Problem to work on: Rewrite the items from the line containing "Open the Appearance submenu" down to the line containing "Action: point(1161,513)", changing "Toggle" to "Switch" and keeping everything else the same. Leave the pictures out of your answer.

======== Records to use

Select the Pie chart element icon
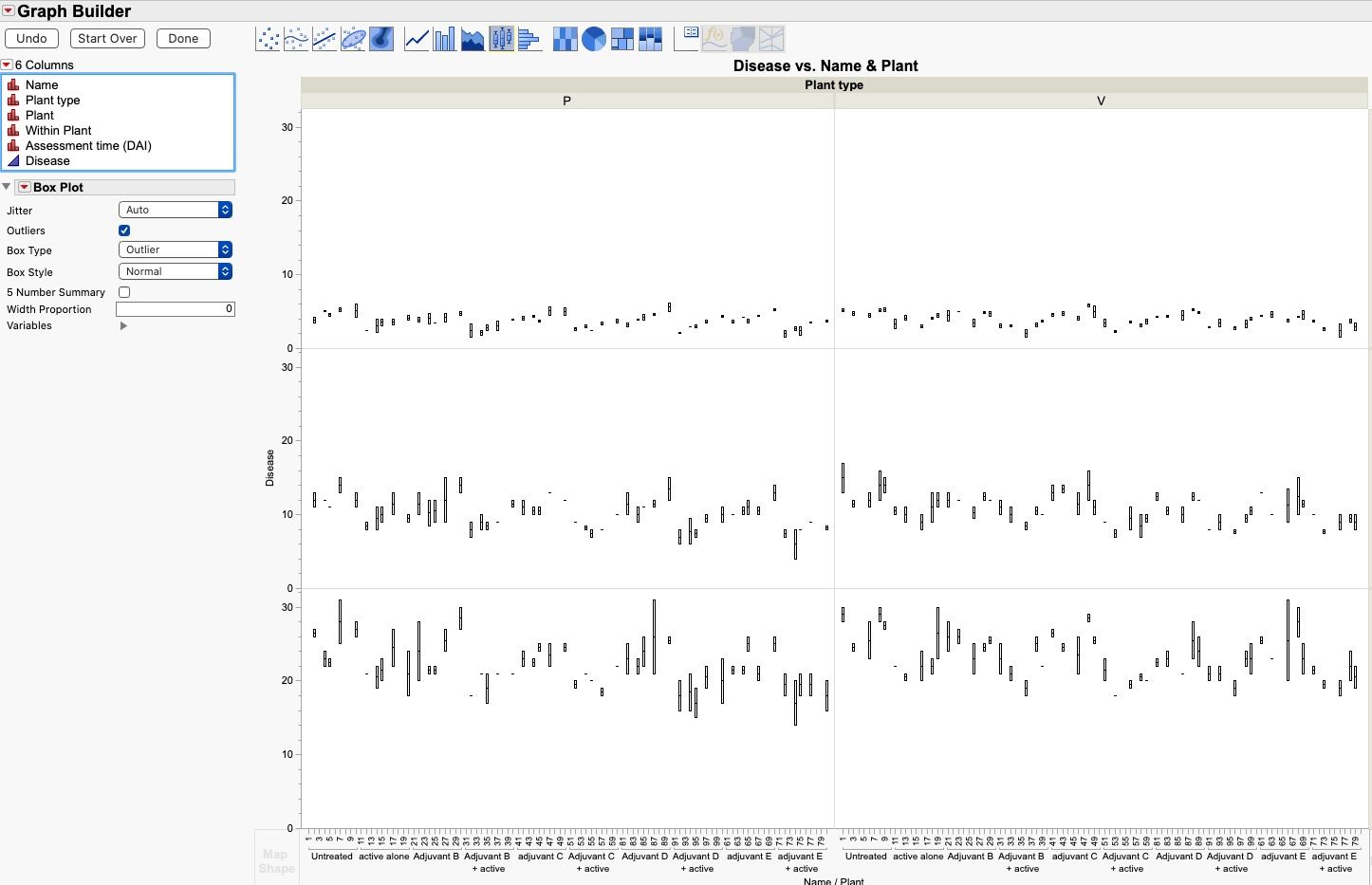 pyautogui.click(x=593, y=38)
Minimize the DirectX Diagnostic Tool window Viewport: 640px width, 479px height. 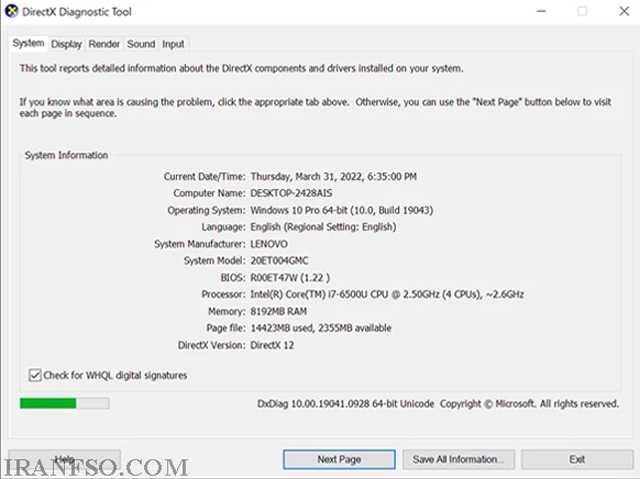pyautogui.click(x=541, y=11)
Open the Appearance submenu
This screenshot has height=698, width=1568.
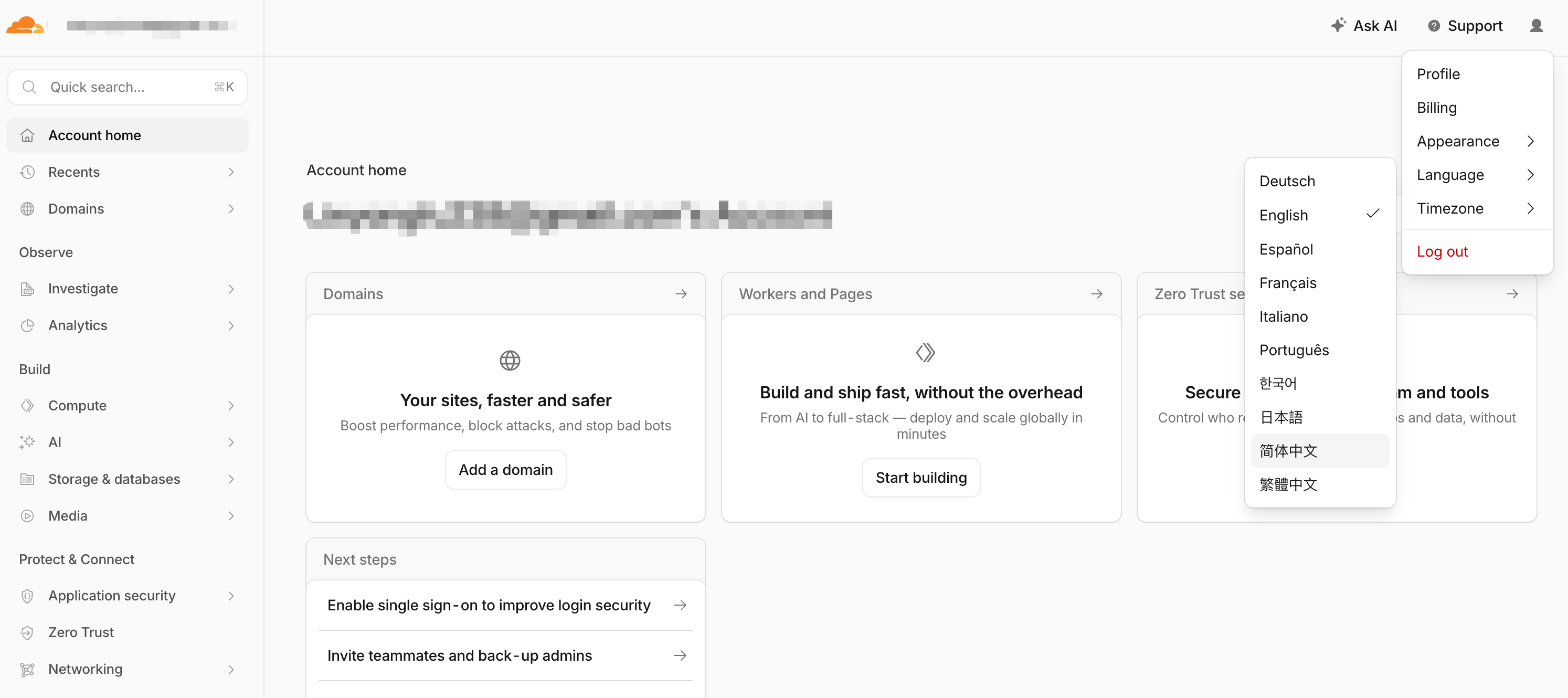pyautogui.click(x=1477, y=141)
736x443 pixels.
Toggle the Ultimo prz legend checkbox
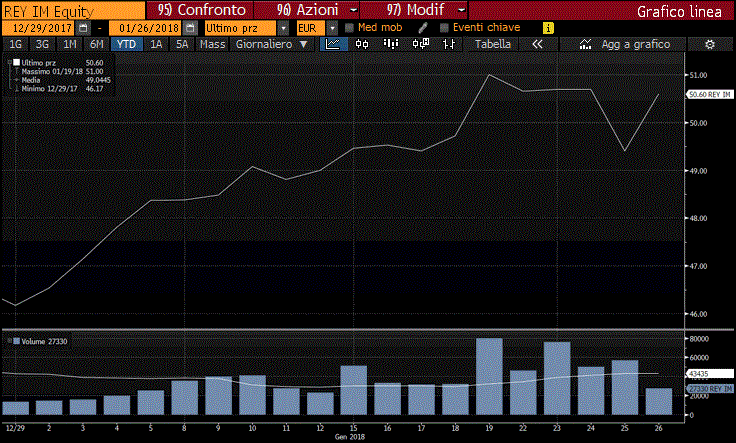[14, 63]
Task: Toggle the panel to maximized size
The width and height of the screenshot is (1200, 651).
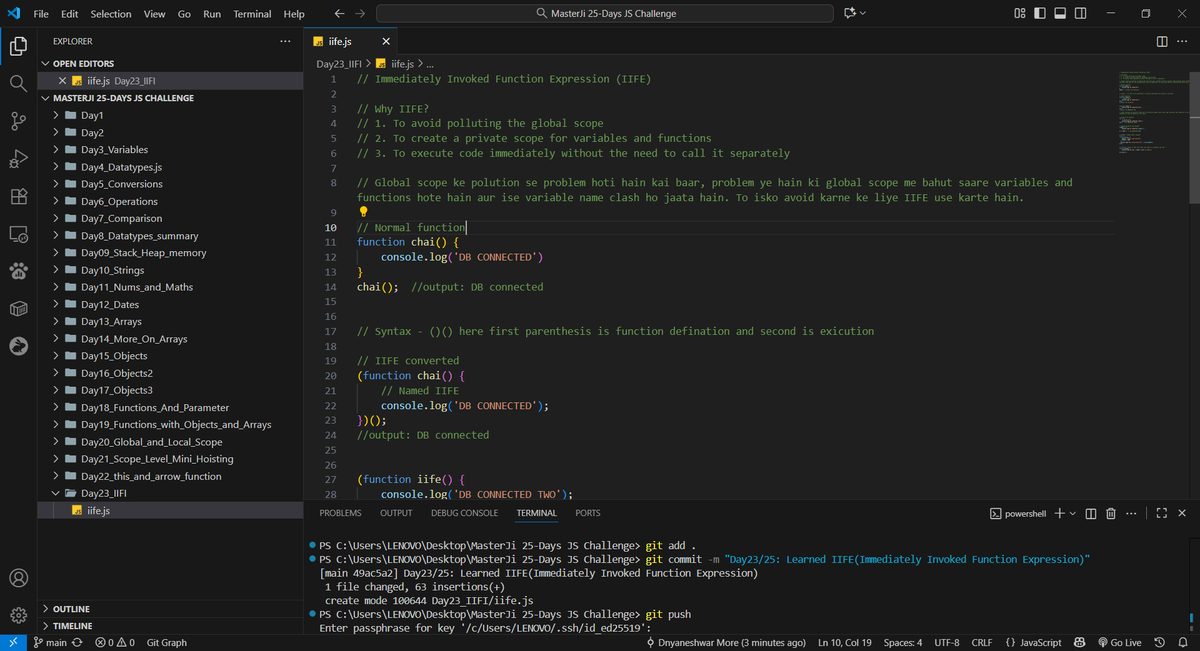Action: point(1161,513)
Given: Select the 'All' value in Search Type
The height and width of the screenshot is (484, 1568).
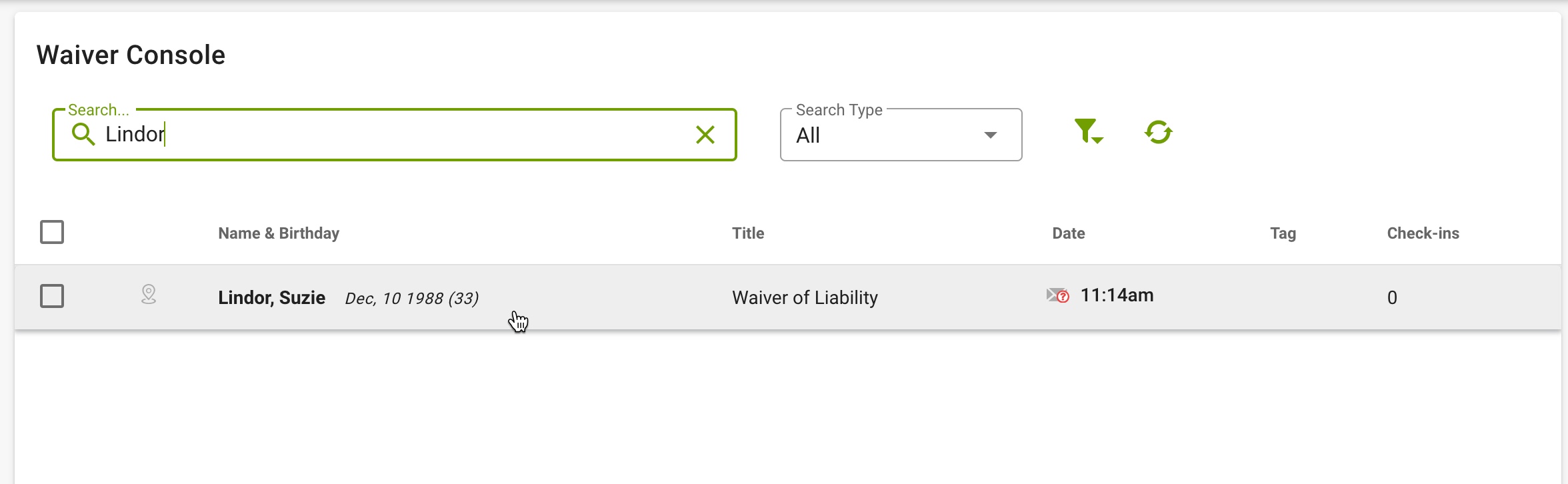Looking at the screenshot, I should point(808,135).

================

Reply:
Open the Appearance submenu
This screenshot has height=698, width=1568.
pyautogui.click(x=1477, y=141)
736x443 pixels.
Switch the Ultimo prz legend checkbox
[14, 63]
Task: Switch the panel to maximized size
The width and height of the screenshot is (1200, 651).
Action: point(1161,513)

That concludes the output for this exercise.